* **Textauszug**

◇ ◇ ◇ ◇ ◇

Eine einseitige politische Haltung der Kirche – inzwischen scheint dies auch bei der katholischen Kirche in Deutschland geübte Praxis zu sein – führt sehr schnell zur Ausgrenzung eines Teils der Gläubigen, weil sich diese nicht mehr vertreten oder gar durch ihre Kirche desavouiert fühlen. Im Zusammenhang mit der aktuellen politischen Entwicklung, in der die größte Oppositionspartei von der Regierung regelrecht verfolgt wird und sich die Kirchen dieser Praxis angeschlossen haben, wird die Spaltung der Gemeindemitglieder in beiden Kirchen immer prekärer.
Nun hat sich der gegenwärtige Pfarrer der Dresdner Frauenkirche im Rahmen eines Interviews mit der Sächsischen Zeitung auch sehr deutlich politisch artikuliert. Auch dies wäre aufgrund des gegenwärtigen Zustandes der evangelischen Kirche kein Grund, zu einer weiteren Erörterung. Was jedoch viele Christen sehr wütend macht, so dass sie sich fragen, ob sie noch in ihrer Kirche zu Hause seien, ist die Wahrnehmung, dass Pfarrer Engelhardt sich in seinem ablehnenden Verhalten gegenüber der AfD voll mit dem gegenwärtigen Parteienstaat identifiziert, indem er die bewusst falsche Aussage der Regierung übernimmt, dass die AfD als gesichert rechtsextrem eingestuft ist, weil der Verfassungsschutz dies festgestellt habe. Er hätte auch gleich sagen können, weil die SPD in Sachsen die AfD bekämpft, folgt ihr Mitarbeiter der Leiter des Landesverfassungsschutzes dieser politischen Auffassung und erklärte die AfD für rechtsextrem. Die Meinung des Verfassungsschutzamtes ist eine politische Meinung, die man teilen kann oder auch nicht. Rechtlich ist sie irrelevant. Erst das Bundesverfassungsgericht hat die Zuständigkeit, eine Partei entsprechend zu klassifizieren und sie gegebenenfalls sogar zu verbieten. Übrigens obliegt es auch Verwaltungsgerichten nicht, eine Partei inhaltlich politisch einzuordnen, da diese Gerichte ausschließlich verfahrenstechnische Fragen im Zusammenhang mit Verwaltungsanordnungen etc. zu prüfen und zu entscheiden haben.
Wir haben deshalb Herrn Pfarrer Engelhardt einen Brief gesandt, indem wir auf diesen – unserer Meinung nach – fatalen Irrtum in der Beurteilung eines politischen Sachverhalts hinweisen wollten.

◇ ◇ ◇ ◇ ◇

* **Datenauszug**
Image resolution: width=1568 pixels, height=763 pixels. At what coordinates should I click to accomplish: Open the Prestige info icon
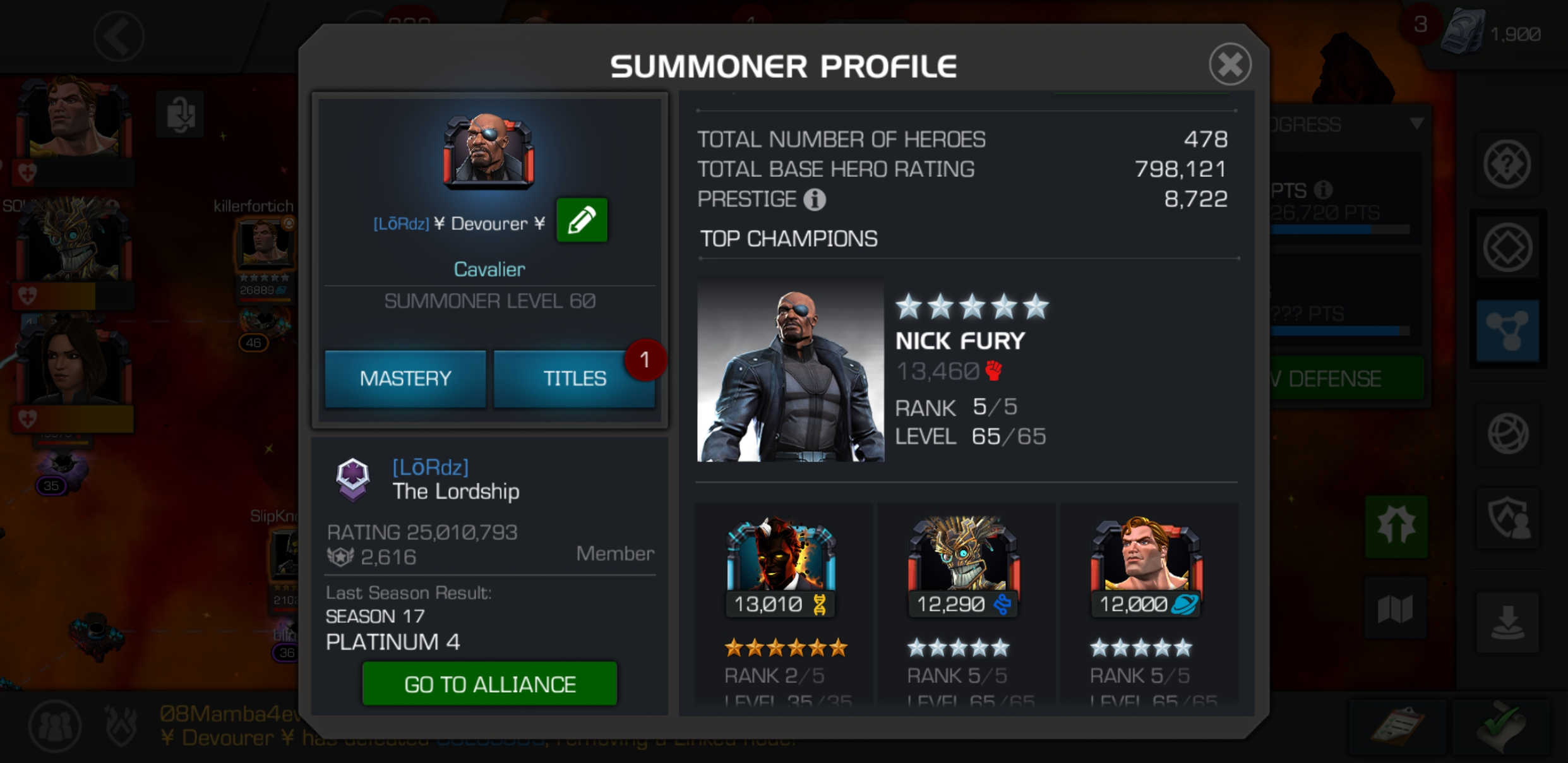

◇ ◇ ◇ ◇ ◇

* **Aufgabenstellung**
Fassen Sie den Absatz im Textauszug, der mit „Nun hat sich der gegenwärtige Pfarrer“ beginnt, als knappe Stichpunktliste zusammen und behalten Sie dabei seine wesentlichen Aussagen bei.

* **Lösung**
- Der Pfarrer der Dresdner Frauenkirche hat sich in einem Interview mit der Sächsischen Zeitung deutlich politisch geäußert.
- Das allein wäre angesichts des Zustands der evangelischen Kirche kein Anlass für eine weitere Erörterung.
- Viele Christen macht wütend, dass Pfarrer Engelhardt sich in seiner Ablehnung der AfD voll mit dem Parteienstaat identifiziere; sie fragen sich, ob sie in ihrer Kirche noch zu Hause sind.
- Er übernehme die als bewusst falsch bezeichnete Regierungsaussage, die AfD sei gesichert rechtsextrem, weil der Verfassungsschutz dies festgestellt habe.
- Die Einschätzung des Verfassungsschutzamtes sei eine politische Meinung und rechtlich irrelevant.
- Nur das Bundesverfassungsgericht darf eine Partei so einstufen und sie gegebenenfalls verbieten.
- Verwaltungsgerichte ordnen Parteien nicht politisch ein, sondern prüfen ausschließlich verfahrenstechnische Fragen zu Verwaltungsanordnungen.